DATI DISPONIBILI:
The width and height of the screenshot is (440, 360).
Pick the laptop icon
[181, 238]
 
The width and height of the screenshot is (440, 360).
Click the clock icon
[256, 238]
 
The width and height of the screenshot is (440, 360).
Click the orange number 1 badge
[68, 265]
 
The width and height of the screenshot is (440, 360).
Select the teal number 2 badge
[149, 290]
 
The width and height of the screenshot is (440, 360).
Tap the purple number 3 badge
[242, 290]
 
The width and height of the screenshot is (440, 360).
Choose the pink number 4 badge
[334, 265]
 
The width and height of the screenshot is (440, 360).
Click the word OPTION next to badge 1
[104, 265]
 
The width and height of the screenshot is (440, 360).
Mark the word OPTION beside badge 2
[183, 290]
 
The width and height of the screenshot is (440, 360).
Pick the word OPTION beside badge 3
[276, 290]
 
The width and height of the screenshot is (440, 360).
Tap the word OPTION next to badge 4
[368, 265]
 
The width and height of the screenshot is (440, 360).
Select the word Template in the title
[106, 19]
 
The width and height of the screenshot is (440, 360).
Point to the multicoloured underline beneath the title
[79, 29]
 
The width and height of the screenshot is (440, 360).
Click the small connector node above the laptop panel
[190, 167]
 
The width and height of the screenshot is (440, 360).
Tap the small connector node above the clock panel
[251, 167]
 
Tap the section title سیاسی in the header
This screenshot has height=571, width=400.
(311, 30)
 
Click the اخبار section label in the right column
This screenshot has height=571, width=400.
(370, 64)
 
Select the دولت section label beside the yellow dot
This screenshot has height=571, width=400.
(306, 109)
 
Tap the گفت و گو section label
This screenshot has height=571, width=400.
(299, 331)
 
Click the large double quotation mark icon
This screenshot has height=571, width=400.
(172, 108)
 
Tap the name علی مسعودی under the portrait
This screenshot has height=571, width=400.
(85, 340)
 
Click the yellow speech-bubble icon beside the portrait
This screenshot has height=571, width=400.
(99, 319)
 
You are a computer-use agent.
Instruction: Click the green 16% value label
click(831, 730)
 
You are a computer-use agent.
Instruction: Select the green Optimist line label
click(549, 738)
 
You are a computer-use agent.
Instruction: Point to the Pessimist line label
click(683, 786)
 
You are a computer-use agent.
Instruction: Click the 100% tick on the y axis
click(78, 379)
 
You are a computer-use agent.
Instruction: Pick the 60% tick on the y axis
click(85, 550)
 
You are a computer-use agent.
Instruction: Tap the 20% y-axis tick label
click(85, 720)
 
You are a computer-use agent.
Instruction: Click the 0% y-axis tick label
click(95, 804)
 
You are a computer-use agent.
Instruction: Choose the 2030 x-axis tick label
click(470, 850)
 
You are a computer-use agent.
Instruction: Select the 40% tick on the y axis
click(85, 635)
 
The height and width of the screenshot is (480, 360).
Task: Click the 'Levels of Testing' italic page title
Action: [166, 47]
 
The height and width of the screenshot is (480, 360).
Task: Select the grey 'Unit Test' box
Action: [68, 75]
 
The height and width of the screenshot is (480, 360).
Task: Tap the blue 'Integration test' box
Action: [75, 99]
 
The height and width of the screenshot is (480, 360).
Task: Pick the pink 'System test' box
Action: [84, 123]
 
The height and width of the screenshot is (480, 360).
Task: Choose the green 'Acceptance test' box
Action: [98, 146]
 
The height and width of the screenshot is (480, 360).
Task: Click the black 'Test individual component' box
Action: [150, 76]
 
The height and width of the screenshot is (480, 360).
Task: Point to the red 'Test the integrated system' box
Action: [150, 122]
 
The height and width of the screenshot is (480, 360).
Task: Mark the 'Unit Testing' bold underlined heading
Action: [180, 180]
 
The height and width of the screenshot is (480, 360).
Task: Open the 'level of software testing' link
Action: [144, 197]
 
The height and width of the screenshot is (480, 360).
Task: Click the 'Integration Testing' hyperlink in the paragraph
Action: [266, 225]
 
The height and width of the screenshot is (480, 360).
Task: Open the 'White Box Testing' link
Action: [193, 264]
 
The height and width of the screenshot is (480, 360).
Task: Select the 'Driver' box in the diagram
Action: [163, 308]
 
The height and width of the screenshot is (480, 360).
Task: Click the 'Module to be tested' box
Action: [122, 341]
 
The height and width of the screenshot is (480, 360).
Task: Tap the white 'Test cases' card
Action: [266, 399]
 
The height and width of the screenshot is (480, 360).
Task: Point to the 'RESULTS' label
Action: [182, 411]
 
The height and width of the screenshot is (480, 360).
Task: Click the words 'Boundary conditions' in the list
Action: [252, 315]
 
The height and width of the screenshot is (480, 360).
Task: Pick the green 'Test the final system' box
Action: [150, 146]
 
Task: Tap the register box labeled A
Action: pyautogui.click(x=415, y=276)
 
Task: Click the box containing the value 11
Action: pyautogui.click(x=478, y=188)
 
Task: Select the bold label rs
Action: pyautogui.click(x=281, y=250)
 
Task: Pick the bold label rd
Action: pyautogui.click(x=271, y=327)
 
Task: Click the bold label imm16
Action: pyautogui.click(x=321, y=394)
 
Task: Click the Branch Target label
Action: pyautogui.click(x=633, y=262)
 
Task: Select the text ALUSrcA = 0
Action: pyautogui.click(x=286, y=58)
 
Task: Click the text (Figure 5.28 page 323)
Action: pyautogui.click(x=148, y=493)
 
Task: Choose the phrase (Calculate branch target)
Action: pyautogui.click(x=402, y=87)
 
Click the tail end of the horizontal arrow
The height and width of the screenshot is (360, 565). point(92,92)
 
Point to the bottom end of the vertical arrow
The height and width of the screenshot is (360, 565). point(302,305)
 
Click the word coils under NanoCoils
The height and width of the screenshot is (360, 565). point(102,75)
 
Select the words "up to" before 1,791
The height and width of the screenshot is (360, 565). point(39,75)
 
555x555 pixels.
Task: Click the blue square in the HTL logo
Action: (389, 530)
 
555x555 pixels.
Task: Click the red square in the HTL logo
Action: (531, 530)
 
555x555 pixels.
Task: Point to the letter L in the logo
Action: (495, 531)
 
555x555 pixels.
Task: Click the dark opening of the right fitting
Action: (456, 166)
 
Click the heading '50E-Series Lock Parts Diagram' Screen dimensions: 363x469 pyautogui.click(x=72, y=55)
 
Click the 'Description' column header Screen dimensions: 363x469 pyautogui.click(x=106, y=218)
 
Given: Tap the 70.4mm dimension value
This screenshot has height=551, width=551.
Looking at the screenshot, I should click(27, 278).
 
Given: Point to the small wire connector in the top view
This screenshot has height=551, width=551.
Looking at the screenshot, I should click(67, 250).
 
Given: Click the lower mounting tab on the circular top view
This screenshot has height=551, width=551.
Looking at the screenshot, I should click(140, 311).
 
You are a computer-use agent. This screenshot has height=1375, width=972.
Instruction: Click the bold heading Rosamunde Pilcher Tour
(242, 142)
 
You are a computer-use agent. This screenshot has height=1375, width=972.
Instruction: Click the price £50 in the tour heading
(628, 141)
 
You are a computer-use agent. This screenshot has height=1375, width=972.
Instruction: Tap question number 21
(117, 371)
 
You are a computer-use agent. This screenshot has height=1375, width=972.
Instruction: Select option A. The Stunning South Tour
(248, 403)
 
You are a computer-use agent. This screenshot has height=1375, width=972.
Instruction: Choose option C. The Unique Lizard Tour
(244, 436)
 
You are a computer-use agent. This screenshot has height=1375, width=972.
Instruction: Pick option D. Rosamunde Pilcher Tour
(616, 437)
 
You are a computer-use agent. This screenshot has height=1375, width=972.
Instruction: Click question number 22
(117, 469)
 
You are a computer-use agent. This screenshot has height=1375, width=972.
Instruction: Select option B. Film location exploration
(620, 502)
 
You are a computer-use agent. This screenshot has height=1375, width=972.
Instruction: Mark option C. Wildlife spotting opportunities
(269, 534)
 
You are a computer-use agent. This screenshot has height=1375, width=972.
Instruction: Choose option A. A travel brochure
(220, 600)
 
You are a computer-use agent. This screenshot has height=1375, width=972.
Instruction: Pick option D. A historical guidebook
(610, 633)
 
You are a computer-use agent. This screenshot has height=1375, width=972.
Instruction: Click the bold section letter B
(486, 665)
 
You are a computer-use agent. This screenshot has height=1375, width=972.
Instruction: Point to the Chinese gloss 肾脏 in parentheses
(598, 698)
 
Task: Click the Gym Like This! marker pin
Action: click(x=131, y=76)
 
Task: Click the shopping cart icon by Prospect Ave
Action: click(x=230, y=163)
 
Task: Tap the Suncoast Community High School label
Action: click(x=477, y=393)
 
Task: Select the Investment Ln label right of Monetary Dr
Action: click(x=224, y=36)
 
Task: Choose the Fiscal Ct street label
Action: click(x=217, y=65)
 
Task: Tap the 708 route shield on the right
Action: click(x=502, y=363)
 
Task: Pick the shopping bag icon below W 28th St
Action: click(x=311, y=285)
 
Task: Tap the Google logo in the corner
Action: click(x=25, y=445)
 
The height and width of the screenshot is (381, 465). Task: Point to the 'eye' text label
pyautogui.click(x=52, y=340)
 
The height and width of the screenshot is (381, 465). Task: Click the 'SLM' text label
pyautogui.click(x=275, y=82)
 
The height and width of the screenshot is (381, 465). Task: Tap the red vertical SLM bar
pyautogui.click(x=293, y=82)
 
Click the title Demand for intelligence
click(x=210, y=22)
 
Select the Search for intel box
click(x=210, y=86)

PROBLEMA ASSEGNATO: Riscrivi sotto forma di elenco numerato le righe che iniziano da quella contenente "Task: Click the Branch Target label" e terminano con quella contenente "Action: pyautogui.click(x=402, y=87)", incluse entrambe. Ometti le righe vuote.

PROBLEMA RISOLTO:
1. Task: Click the Branch Target label
2. Action: pyautogui.click(x=633, y=262)
3. Task: Select the text ALUSrcA = 0
4. Action: pyautogui.click(x=286, y=58)
5. Task: Click the text (Figure 5.28 page 323)
6. Action: pyautogui.click(x=148, y=493)
7. Task: Choose the phrase (Calculate branch target)
8. Action: pyautogui.click(x=402, y=87)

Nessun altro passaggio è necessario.